Amanda Cohen was happy that the PG’s office accepted their request.
“I am delighted with the PG issuance with our private prosecution certificate,” she said. “Justice must prevail. This is a simple open and shut case with all in black and white.”
Another Cohen’s daughter Mrs Belynda Halfon said their efforts to have Vico prosecuted had become a nightmare and now they can bring him to court for trial.
Vico is being accused by Mr Cohen’s heirs of altering the company’s shareholding to exclude other shareholders following the death of Mr Cohen. The family alleges that Vico created new shares amounting to 80 percent of the company and allotted these to himself.
In her affidavit, Amanda, representing the family, stated that in terms of the company documents, Waverly Plastics shareholders are Debra Vico (33 percent), Amanda Cohen (33 percent), Belynda Halfon Nee Cohen (33 percent) and Stella Vicky Cohen (1 percent).
This brings the total number of shares allotted upon registration to 100 shares valued at US$1 each and these are the only issued shares listed in the company’s CR14, one of the registration documents.
The company was registered with a normal share capital of 500 shares valued at US$1 each, but only 100 shares were issued.
However, Ms Cohen claimed to have discovered that there was another registration document, a CR2, allegedly allotting the remaining 400 unissued shares, with 145 shares going to their late father and 255 shares allotted to Vico, their nephew and this, plus another letter the heirs say was forged, allots the 400 shares to Vico giving him 80 percent ownership of the company by granting the 145 to Vico as well.

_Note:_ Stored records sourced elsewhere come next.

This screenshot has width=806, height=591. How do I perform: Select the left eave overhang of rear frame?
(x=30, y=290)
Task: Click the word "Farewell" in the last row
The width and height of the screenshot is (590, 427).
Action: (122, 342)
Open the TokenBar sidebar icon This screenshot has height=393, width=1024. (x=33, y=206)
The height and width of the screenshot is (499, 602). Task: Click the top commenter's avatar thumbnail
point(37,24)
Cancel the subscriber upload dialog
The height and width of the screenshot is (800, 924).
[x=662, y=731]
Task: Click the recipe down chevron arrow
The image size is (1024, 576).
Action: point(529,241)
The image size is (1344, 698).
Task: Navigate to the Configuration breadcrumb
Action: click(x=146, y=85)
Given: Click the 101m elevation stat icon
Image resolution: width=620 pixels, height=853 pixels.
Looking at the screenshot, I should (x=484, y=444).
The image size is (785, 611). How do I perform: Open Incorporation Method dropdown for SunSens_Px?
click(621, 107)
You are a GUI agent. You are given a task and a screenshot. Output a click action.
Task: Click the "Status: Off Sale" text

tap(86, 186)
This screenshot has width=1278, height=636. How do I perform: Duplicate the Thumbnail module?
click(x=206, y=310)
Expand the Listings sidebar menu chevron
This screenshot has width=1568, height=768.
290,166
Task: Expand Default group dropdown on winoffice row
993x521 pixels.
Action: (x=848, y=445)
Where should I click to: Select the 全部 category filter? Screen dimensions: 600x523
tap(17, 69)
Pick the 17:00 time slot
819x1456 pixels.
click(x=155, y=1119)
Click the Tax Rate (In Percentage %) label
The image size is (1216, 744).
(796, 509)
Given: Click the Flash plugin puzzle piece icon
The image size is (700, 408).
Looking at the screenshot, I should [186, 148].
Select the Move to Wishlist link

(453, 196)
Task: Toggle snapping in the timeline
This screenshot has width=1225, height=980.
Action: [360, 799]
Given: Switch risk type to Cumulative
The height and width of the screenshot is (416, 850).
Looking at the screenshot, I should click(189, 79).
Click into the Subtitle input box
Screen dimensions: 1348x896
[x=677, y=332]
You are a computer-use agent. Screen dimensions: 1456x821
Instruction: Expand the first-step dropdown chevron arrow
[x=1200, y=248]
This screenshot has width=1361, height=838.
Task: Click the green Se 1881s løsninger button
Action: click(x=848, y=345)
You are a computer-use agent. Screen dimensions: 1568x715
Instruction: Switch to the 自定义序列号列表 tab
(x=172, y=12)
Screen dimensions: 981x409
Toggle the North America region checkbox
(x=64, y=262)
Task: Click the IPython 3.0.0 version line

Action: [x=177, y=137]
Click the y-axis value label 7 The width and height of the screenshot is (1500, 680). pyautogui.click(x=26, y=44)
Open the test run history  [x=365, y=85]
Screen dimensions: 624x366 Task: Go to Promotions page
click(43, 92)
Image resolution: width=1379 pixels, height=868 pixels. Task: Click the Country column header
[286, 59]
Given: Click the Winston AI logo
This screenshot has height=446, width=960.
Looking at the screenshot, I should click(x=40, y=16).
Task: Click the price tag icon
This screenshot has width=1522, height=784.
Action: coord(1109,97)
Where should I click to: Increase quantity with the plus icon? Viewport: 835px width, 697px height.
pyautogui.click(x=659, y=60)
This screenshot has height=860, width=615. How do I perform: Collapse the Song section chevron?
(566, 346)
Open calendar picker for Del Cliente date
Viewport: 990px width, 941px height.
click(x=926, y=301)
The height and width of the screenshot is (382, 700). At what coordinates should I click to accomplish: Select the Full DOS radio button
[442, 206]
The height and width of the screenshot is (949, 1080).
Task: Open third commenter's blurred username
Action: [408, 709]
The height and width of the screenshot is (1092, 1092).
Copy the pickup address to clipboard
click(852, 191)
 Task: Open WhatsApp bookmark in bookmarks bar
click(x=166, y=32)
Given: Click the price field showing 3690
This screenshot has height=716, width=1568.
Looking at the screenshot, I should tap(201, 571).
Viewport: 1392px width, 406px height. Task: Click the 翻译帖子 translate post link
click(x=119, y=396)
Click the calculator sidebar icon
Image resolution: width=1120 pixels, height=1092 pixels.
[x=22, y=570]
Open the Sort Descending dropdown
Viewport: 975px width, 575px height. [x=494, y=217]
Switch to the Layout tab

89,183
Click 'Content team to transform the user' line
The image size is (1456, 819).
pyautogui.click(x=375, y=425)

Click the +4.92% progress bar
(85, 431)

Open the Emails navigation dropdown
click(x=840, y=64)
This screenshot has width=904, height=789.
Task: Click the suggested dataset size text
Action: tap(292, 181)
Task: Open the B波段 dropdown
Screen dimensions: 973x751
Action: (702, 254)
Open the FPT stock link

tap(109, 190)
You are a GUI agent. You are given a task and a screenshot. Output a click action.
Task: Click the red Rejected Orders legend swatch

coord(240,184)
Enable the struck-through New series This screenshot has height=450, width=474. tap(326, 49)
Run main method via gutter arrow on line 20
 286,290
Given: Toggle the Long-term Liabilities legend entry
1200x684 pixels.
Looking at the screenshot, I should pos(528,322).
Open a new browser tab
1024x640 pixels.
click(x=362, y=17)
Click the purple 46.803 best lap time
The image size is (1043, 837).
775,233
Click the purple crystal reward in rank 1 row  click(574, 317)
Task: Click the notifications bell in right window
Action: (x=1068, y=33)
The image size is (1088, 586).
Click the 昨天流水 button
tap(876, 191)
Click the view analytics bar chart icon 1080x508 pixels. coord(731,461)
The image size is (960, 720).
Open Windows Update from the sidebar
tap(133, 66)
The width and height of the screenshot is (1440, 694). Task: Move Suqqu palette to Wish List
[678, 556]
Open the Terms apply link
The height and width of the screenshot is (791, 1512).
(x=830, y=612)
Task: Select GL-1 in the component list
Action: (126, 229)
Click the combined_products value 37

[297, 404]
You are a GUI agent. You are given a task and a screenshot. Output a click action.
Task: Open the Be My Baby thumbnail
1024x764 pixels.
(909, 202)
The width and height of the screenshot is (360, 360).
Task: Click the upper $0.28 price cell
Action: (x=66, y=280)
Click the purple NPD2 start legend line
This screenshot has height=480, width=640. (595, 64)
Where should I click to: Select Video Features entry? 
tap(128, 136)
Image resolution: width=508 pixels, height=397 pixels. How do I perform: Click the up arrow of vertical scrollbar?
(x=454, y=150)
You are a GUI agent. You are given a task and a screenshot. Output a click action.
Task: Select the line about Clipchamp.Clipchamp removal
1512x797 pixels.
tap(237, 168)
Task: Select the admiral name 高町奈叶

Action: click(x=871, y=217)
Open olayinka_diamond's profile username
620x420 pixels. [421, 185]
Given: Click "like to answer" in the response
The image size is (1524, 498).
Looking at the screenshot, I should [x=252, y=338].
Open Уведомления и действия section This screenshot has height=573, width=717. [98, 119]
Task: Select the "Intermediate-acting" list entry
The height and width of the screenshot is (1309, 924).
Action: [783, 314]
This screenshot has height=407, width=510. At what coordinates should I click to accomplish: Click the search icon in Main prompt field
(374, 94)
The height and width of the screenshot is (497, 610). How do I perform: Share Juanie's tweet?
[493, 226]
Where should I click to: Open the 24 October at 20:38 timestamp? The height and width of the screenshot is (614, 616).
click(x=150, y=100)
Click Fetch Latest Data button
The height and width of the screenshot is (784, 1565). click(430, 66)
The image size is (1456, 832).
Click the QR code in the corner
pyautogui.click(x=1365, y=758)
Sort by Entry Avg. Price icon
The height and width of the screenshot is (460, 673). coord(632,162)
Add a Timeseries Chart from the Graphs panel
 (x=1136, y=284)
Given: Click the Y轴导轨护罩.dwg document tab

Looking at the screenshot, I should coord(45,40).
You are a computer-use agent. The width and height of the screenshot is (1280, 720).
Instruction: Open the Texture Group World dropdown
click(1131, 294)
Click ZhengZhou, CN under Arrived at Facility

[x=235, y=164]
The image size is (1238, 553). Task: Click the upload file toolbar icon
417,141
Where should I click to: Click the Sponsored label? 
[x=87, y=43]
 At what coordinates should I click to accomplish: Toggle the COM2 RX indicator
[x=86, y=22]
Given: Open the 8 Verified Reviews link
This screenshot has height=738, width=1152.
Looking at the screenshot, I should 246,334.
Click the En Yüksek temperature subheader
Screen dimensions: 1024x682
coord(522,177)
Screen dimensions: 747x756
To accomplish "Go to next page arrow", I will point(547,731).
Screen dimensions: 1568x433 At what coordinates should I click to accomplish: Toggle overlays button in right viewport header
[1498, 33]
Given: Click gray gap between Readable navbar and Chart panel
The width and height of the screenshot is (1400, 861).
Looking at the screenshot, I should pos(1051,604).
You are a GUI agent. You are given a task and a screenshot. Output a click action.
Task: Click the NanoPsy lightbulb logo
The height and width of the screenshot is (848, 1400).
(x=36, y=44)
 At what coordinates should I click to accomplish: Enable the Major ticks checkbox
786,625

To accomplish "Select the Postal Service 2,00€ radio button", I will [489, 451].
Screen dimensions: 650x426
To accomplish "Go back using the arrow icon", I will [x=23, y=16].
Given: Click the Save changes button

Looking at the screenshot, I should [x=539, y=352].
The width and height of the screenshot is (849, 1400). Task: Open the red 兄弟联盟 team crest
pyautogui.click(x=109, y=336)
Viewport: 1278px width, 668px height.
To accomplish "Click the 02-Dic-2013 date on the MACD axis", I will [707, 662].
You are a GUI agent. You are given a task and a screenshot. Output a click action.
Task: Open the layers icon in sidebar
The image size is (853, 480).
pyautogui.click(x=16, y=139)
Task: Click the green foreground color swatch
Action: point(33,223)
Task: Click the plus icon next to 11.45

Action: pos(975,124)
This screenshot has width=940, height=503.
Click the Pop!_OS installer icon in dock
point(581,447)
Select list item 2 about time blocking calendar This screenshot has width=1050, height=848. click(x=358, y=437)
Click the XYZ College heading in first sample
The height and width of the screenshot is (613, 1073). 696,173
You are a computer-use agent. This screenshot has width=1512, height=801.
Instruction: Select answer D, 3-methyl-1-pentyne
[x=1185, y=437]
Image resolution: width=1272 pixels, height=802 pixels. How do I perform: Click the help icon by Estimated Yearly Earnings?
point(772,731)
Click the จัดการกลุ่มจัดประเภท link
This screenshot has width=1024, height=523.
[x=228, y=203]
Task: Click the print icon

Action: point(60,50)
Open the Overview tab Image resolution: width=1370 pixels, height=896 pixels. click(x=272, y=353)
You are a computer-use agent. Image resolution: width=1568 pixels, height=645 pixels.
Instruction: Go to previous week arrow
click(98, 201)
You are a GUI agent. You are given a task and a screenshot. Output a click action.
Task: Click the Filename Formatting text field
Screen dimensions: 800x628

Vico’s allegedly fraudulent CR2, said Amanda, in effect diluted their shares and they are now to be computed out of 500 instead of 100. As such she, who should own a 33 percent stake in Waverly Plastics, risked losing 26 percent and remaining with 6,6 percent.
Though Mr Cohen was instrumental in the registration and management of Waverly Plastics, Amanda said, he did not subscribe to any shares in the company and he did not place his name in the CR14 of the company.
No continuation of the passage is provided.